O saneamento básico é um dos grandes inibidores da malária nos bairros periféricos e nas comunidades rurais em Angola. Esta é uma informação do site Angop que enfatiza as preocupações da directora do hospital geral do Bié, Mariana Fernandes.
Refira-se que a malária continua a ser a maior causa de mortes nas unidades sanitárias. Este ano, entre Janeiro e Abril, foram notificados cento e sete mil e 420 novos casos de malária, com 261 óbitos, em diversas unidades sanitárias da província do Bié.
A redução da malária em Angola passa necessariamente pela melhoria da qualidade do saneamento básico
Em Angola em geral e em alguns bairros do Cuito em particular assiste-se lamentavelmente a um défice no saneamento básico. O alerta chega-nos da responsável do hospital geral do Bié, Mariana Fernandes, que refere ser absolutamente necessário que as populações levem a cabo campanhas de limpeza nas ruas (recolha e tratamento do lixo), e mantenha os quintais limpos.
Outras medidas adjacentes ao saneamento básico passam também pelo uso de mosqueiros, a pulverização, pelo manter as janelas e as portas fechadas no período nocturno, o cumprimento das medidas higiénicas nos lares: tudo isto poderá ajudar a reduzir os casos de malária no seio das famílias em conjunto com o projecto de luta contra a malária da Unicef, dos médicos cubanos e da sociedade civil.
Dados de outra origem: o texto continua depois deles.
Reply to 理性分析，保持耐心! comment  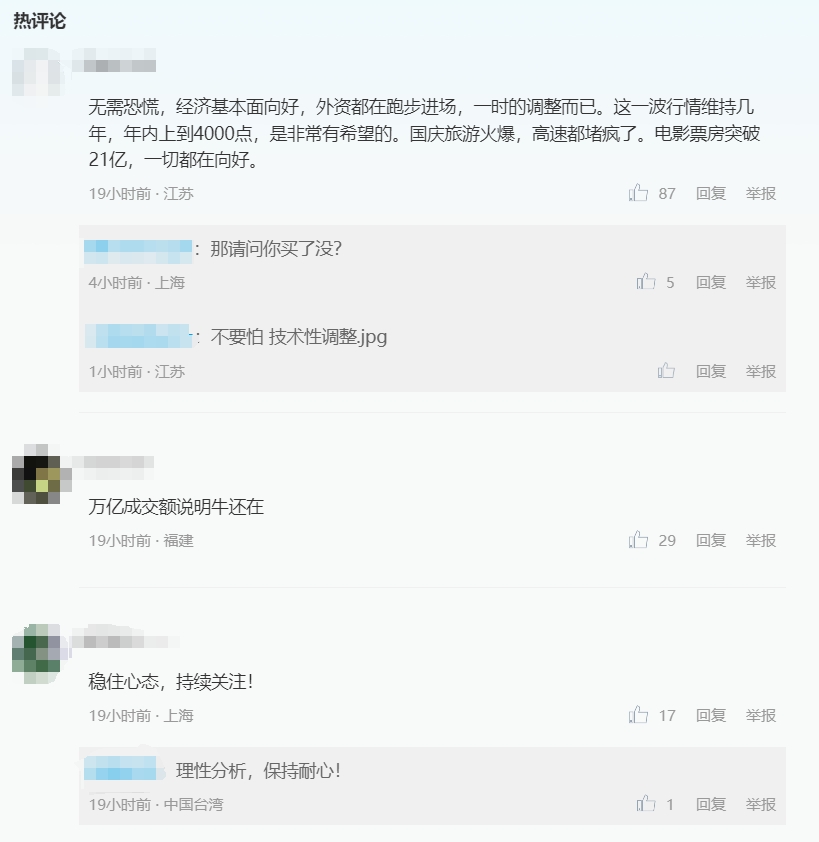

Uma infecção sanguínea que é transmitida por um mosquito: eis a malária
Conhecida também como paludismo, esta é uma infecção dos glóbulos vermelhos. A sua transmissão faz-se essencialmente através da picada do mosquito anopheles fêmea infectado – e daí a suma importância do saneamento básico. Existem cinco espécies de parasitas que podem infectar os humanos e o seu ciclo de vida começa quando um mosquito fêmea pica um indivíduo infectado.
São cerca de 300 milhões as pessoas afectadas no mundo anualmente por transmissão da malária – o que piora substancialmente com a falta de saneamento básico. Em países africanos sabe-se que o número de mortes ronda os 1,5 milhões. No entanto, para além da picada do mosquito esta doença pode transmitir-se através de uma transfusão de sangue contaminado ou por uma seringa previamente utilizada numa pessoa infectada.
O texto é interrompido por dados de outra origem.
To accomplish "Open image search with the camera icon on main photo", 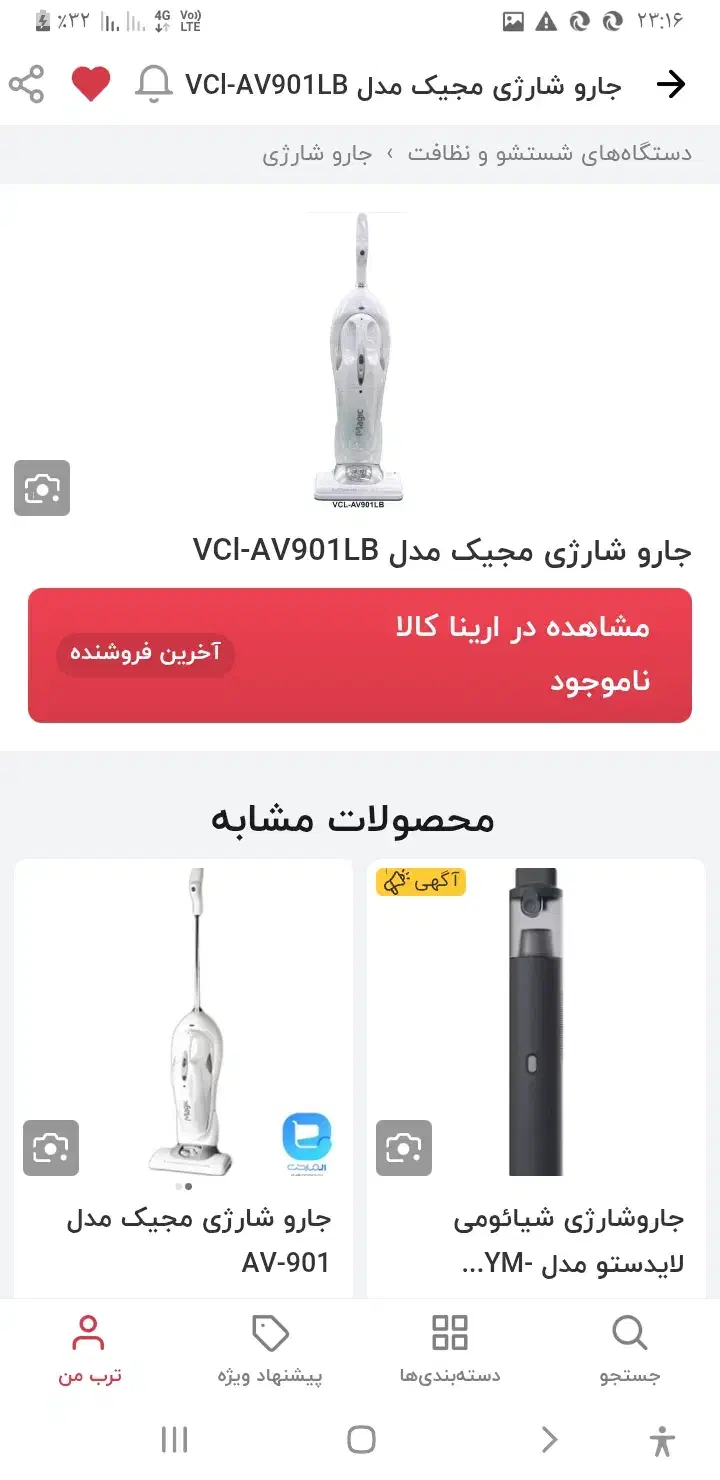I will 43,487.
No que diz respeito aos sintomas estes dão-se a mostrar entre sete a 35 dias depois da picada do mosquito. Começa-se por sentir febre ligeira e intermitente, dor de cabeça e dor muscular, calafrios e um mal-estar geral: cuidado para não ser confundida com gripe. Apatia, dores de cabeça periódicas, falta de apetite, fadiga e ataques de calafrios e febre são os que se vão seguindo.